(DATASET ENTRIES Opens)
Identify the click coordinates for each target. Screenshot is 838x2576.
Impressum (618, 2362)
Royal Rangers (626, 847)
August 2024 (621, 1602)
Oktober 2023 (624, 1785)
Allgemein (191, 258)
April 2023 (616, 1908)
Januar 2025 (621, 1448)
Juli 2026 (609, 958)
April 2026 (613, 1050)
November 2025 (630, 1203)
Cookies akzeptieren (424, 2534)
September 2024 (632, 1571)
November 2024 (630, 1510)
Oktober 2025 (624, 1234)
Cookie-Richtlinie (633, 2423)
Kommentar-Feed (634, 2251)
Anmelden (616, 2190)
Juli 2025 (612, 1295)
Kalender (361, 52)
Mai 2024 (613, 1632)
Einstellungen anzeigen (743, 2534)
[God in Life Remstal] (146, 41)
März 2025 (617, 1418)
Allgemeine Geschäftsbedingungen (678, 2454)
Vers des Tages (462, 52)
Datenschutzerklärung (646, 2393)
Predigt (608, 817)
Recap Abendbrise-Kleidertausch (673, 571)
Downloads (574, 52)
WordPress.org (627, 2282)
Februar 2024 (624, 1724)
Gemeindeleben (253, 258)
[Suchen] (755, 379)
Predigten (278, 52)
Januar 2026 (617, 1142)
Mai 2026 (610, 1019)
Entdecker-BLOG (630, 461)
(DATASET ENTRIES Closes)
### [WHAT THIS TASK INVOLVES]
All of the material is to be copied word for word.

### [RESPONSE FOR THIS EXERCISE]
Identify the click coordinates for each target. Screenshot is 838x2576.
Impressum (618, 2362)
Royal Rangers (626, 847)
August 2024 (621, 1602)
Oktober 2023 (624, 1785)
Allgemein (191, 258)
April 2023 (616, 1908)
Januar 2025 (621, 1448)
Juli 2026 (609, 958)
April 2026 (613, 1050)
November 2025 (630, 1203)
Cookies akzeptieren (424, 2534)
September 2024 (632, 1571)
November 2024 (630, 1510)
Oktober 2025 (624, 1234)
Cookie-Richtlinie (633, 2423)
Kommentar-Feed (634, 2251)
Anmelden (616, 2190)
Juli 2025 (612, 1295)
Kalender (361, 52)
Mai 2024 (613, 1632)
Einstellungen anzeigen (743, 2534)
[God in Life Remstal] (146, 41)
März 2025 (617, 1418)
Allgemeine Geschäftsbedingungen (678, 2454)
Vers des Tages (462, 52)
Datenschutzerklärung (646, 2393)
Predigt (608, 817)
Recap Abendbrise-Kleidertausch (673, 571)
Downloads (574, 52)
WordPress.org (627, 2282)
Februar 2024 (624, 1724)
Gemeindeleben (253, 258)
[Suchen] (755, 379)
Predigten (278, 52)
Januar 2026 (617, 1142)
Mai 2026 (610, 1019)
Entdecker-BLOG (630, 461)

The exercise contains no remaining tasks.